** Opening Task material block **

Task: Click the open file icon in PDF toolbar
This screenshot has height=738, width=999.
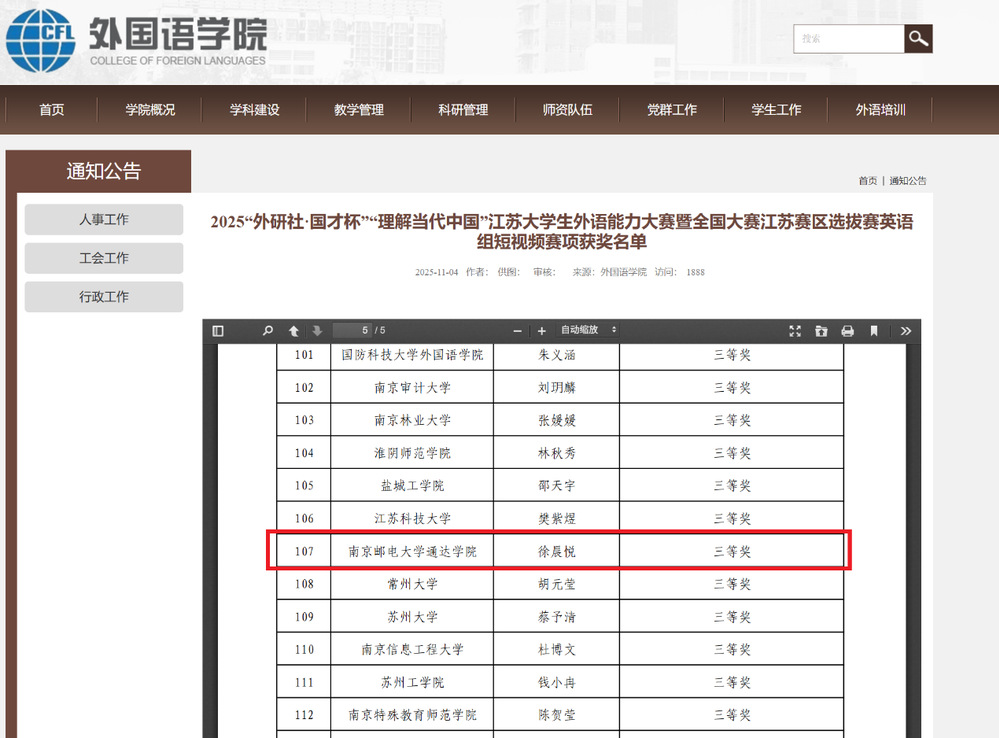Action: coord(821,331)
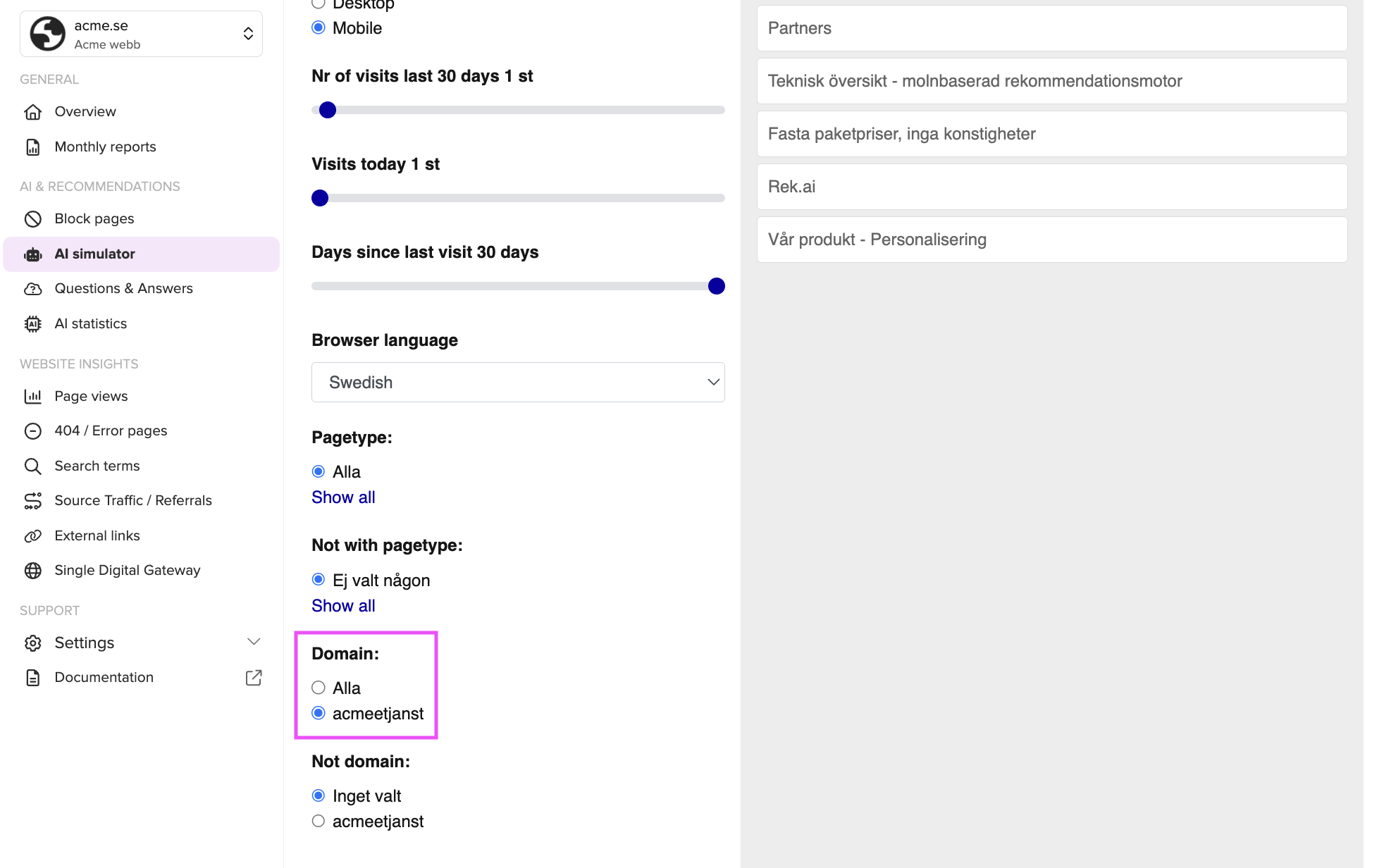Open the Browser language dropdown
Screen dimensions: 1384x868
pyautogui.click(x=518, y=383)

** Closing Task material block **

Task objective:
All of the data needs repeating exactly, but the pictures do not.

Written solution:
Task: Click the open file icon in PDF toolbar
This screenshot has height=738, width=999.
Action: coord(821,331)
Open the Browser language dropdown
Screen dimensions: 1384x868
pyautogui.click(x=518, y=383)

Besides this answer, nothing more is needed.